"Мужи, душу мою влечет к образу бога и перед глазами моими во-ображение воскрешает образ его, кротость лика, пояс, стягивающий золотой хитон. Он пел песнь, и некоторые, говорят, иногда слыхали его игру на кифаре в полдень... А балки падали, охваченные огнем, и губили все, на что падали: первым — Аполлона, так как он был ближе к крыше, потом статуи Муз и основателей города и сверкающую красу колонн; а толпа людей стояла кругом, рыдая, не зная, чем помочь, как случается с теми, кто видит с суши кораблекрушение. Предмет почитания похищен у нас, как жених, умерший в тот миг, когда сплетали венки" (№ 60, 11-14).
Надо прибавить, что перевод может только очень слабо отразить красоту ритмической прозы, которой написаны монодии Либания.
Кроме перечисленных декламаций на реальные темы, Либаний написал еще огромное число декламаций о минувших исторических событиях, например "Спор Неокла и Фемистокла о Саламине" (9-10), "Речь Кимона" (11), "Апология Сократа" (1), или на мифологические темы — "В защиту Ореста" (5-6), "Речи Менелая и Одиссея о выдаче Елены" (3-4). Для тщательного изучения Либания они могут представить известный интерес. Это риторические произведения, служащие для развития ловкости речи и уменья изобретать доказательства. Многие части этих речей производят на нас только комическое впечатление; например, восхваляя Артемиду за то, что она убивает диких зверей, Либаний восклицает:
"Что было бы с нами, если бы она не убивала зверей и все полчища львов набросились бы на наши поселения! Сколь велик был бы тогда испуг, когда теперь, даже если вырвется один лев, отощавший и ослабевший от пребывания в цирке, ужас охватывает всех жителей?" (5).

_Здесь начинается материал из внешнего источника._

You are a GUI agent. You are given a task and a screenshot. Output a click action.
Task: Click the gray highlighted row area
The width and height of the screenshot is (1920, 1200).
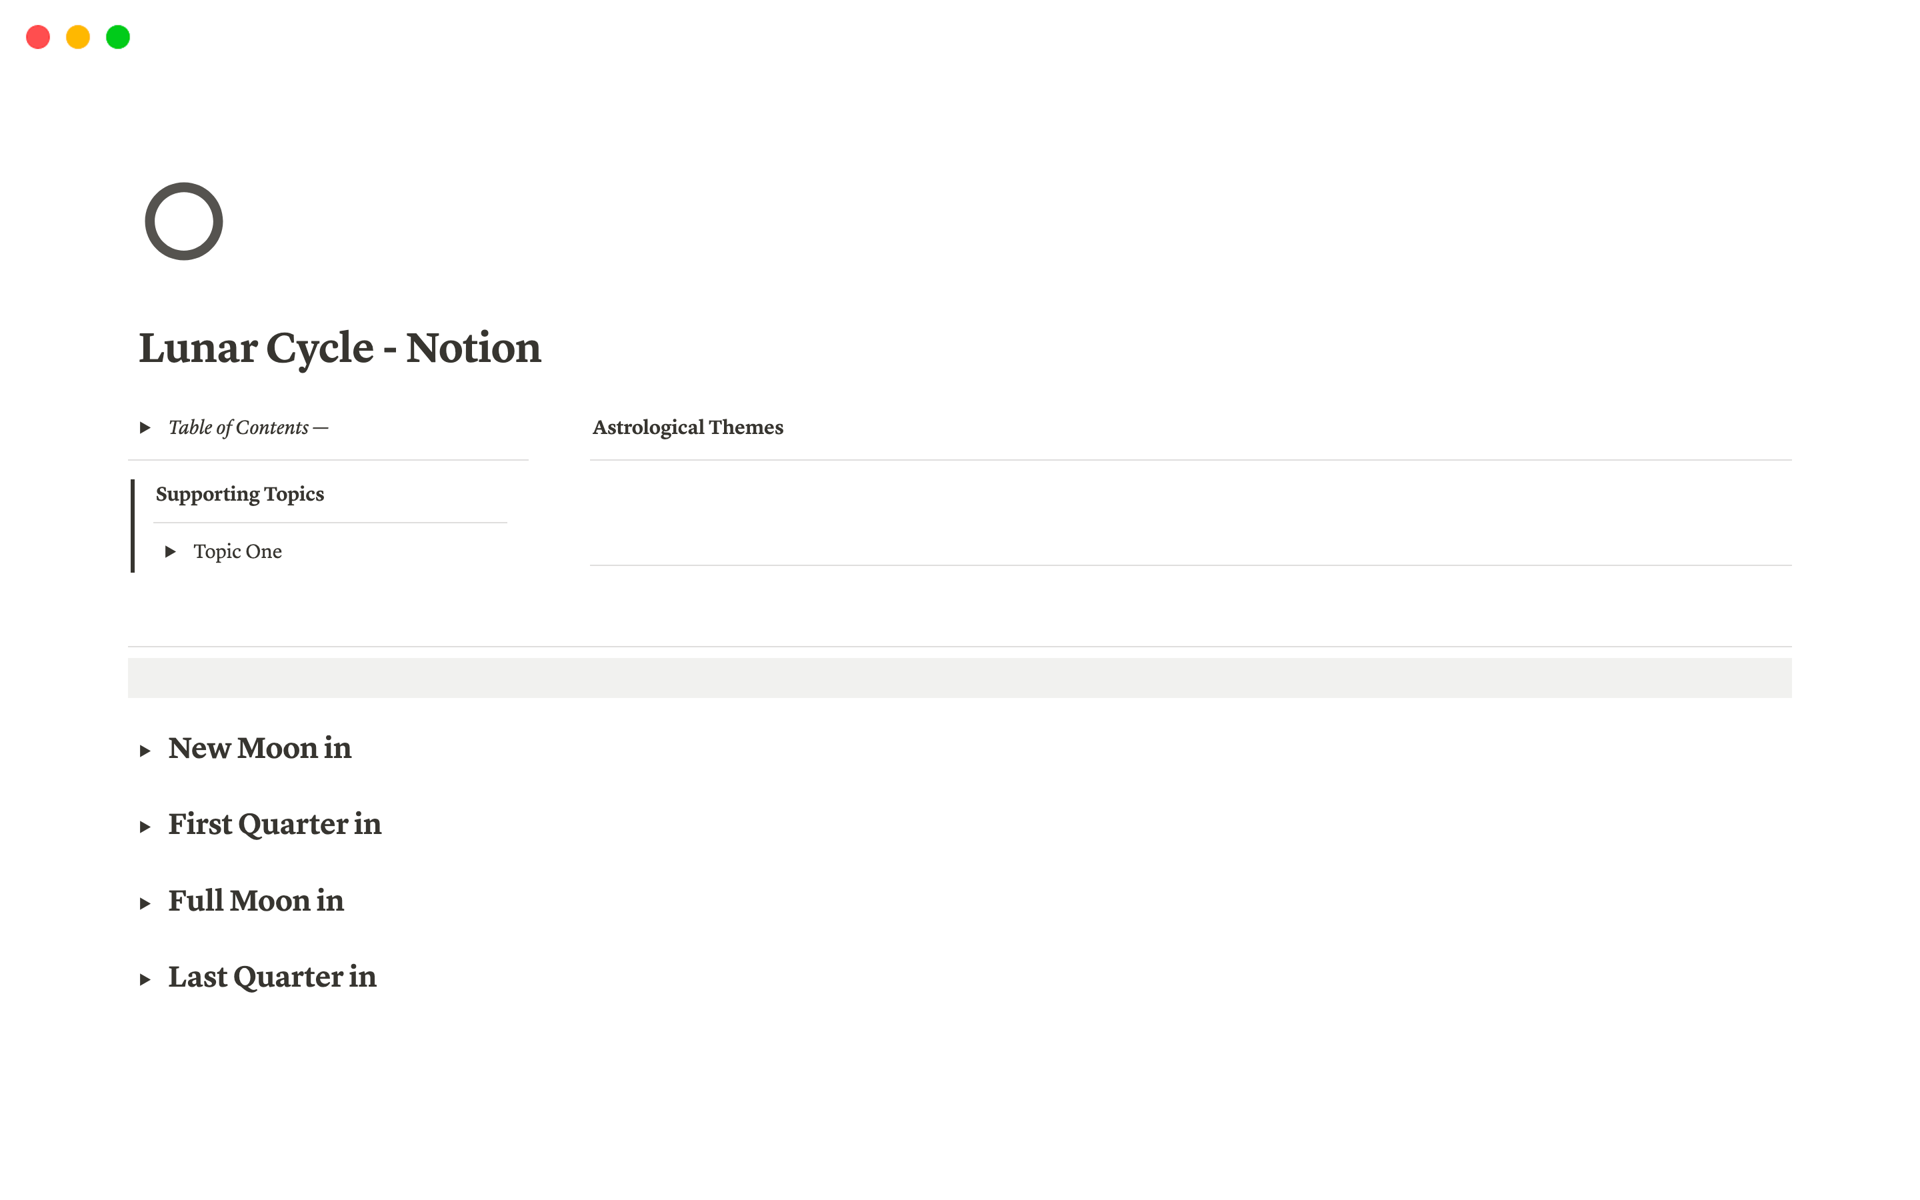pos(959,672)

Рядом с живой картиной вырвавшегося из цирка льва образ "полчищ львов, идущих на город", совершенно неестествен не только для IV в. н. э., а вообще невозможен, так как львы не охотятся стаями.
Значительно интереснее бытовые декламации Либания. Они являются вымышленными судебными речами и иногда разрабатывают серьезные темы: "Об отце-детоубийце" (42), "О слепом сыне" (49), "О женщине, убившей тиранна" (43); несмотря на то, что некоторые ситуации мало естественны или очень преувеличены, характеры говорящих, их образ мысли, способ доказательства и манера речи изображены блестяще.
Особенно занимательное чтение представляют собой юмористические декламации Либания "О болтливой жене" (26) и от лица парасита (28 и 29).
Декламация "О болтливой жене" является речью человека, который заранее сообщает судьям, что он хочет покончить с собой, и просит не считать его за это дурным гражданином. Он вел тихую и скромную жизнь, но его уговорили жениться, причем сказали, что девушка тиха и молчалива; оказалось — совсем наоборот. Когда бы он ни пришел домой, она засыпает его вопросами: "Куда ходил? Откуда пришел? С кем разговаривал? Что нового? Было ли голосование? Принят ли какой-нибудь закон? Много ли народа в суде? Кто-нибудь приговорен? Поймали кого-нибудь?" Когда он один раз упомянул о стратеге, то она схватилась за этого стратега и не прекращала вопросов с полудня до вечера: "Со сколькими воинами он отправился? Скольких не взял с собой? Сколькими он командует и как командует? Сколько у него моряков, сколько триэрархов, сколько рулевых, сколько матросов?" Когда же я заметил, что это не женского ума дело, то она сказала: "Ну, скажи тогда, как дела на полях и как растут различные посадки?" Отчаявшись где-либо найти покой, муж решает уйти в Аид и восклицает: "О, все боги, дайте моей жене дожить до глубочайшей старости, чтобы я дольше мог наслаждаться моей свободой в Аиде!.."
Более остры и с социальной точки зрения интересны декламации парасита. В 28 декламации парасит, приглашенный в загородную виллу богача на обед, нанял верховую лошадь, чтобы скорее добраться; лошадь оказалась скаковым конем, принимавшим участие в конских бегах; она промчала своего очень плохого всадника через все улицы города, где он подвергся насмешкам всех встречных, особенно знакомых, но что самое ужасное, доскакав до виллы, она обогнула жертвенник, стоявший перед домом, приняв его за мету, и прискакала обратно в город. Парасит, во-первых, лишился обеда, а во-вторых, боится, что богач, приглашавший его, примет это происшествие за издевательство над собой и больше не пригласит к себе. Поэтому он подает в суд на владельца конюшни, давшего ему такого неподходящего коня и трагически восклицает: "Перед домом того, кто меня пригласил, был жертвенник. О, что я говорю, — жертвенник? Могилой был он мне и надгробным камнем".